Friday, December 11, 2015

Fear

This baby girl I'm raising has no fear. She believes herself to be a warrior. She is afraid of nothing.
"Granny, I'ma climb a tree today", she says to me. And then she tries to do it.


Her brother challenges her to a race. Challenge accepted, and off they go. She shows no fear or hesitation.


She dons goggles and picks up a hammer as if it's perfectly natural for her to be a carpenter...
And it is!



Somewhere along the way I lost my courage. Fear rules me. I live afraid most of the time.
I no longer possess that attitude of "I can do anything" nor do I feel the safety of living in my small town in the USA.
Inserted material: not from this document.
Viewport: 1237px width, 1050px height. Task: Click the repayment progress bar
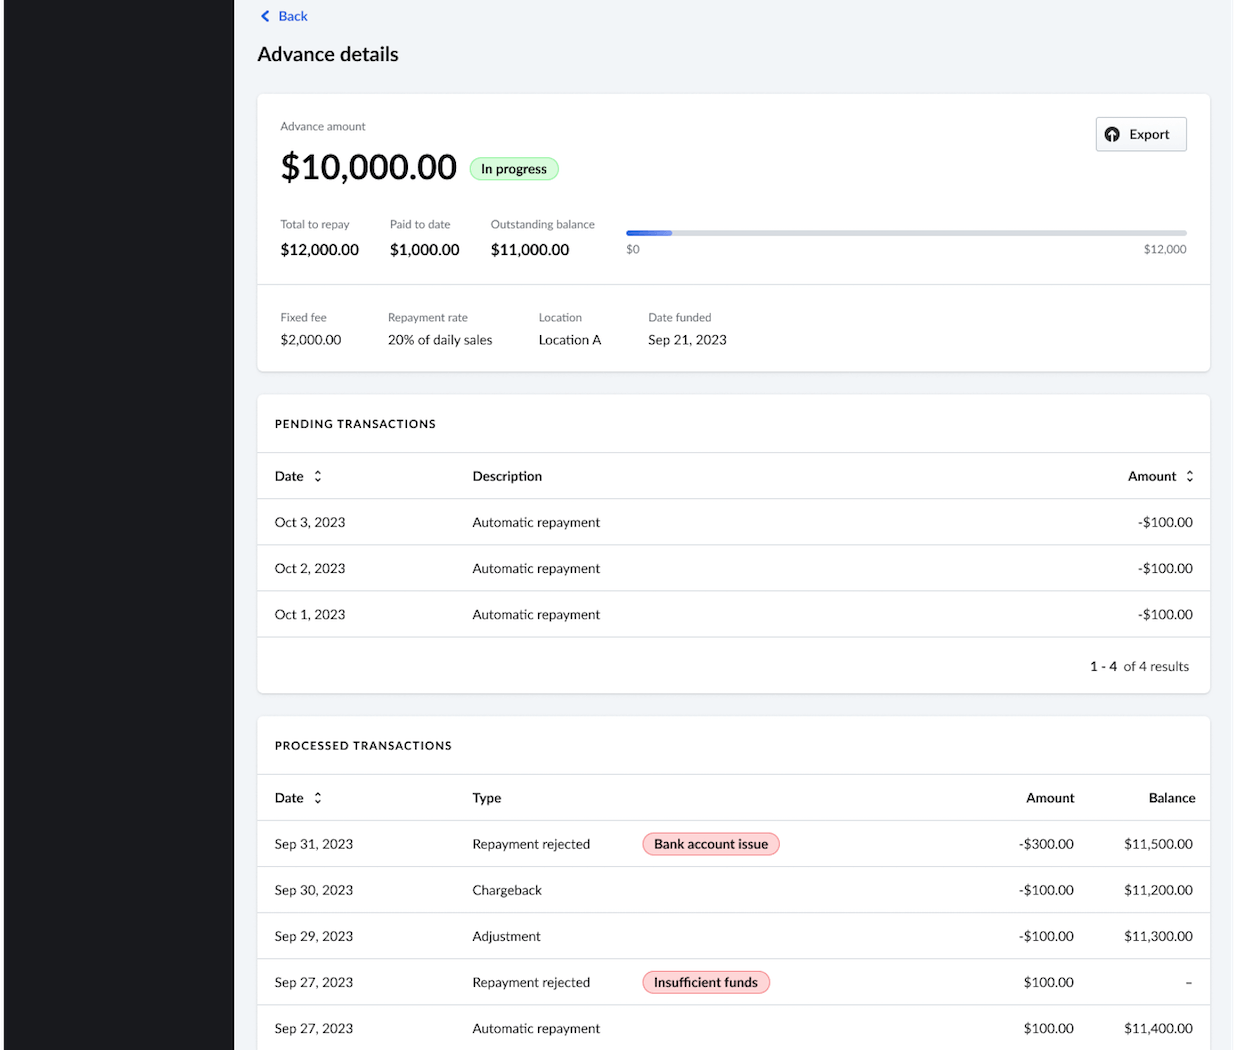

I watch the nightly news (rarely anymore) and I have nightmares about what this world has become.
I keep my doors locked at all times.....Cars doors, outside doors to our house, the basement door.
I feel spooked. And I don't like it.
Last week in church there was a man of Muslim descent who I did not recognize sitting in the back row all by himself....and he made me anxious.
My sister and I went to McDonalds for a Frappe coffee...and in walked two black youths in black hooded sweatshirts...and it made me anxious.
My husband went to the gun range for some target practice and was gone for 6 hours.
And again I was anxious.
Had someone perhaps come upon him at the range and stolen his weapons??
Was he injured or worse??

Listen to me when I tell you that he is a jerk.
He spent 6 fucking hours at that damn gun range and never bothered to call home.
Not once.
What kind of a person doesn't check in, in this day and age??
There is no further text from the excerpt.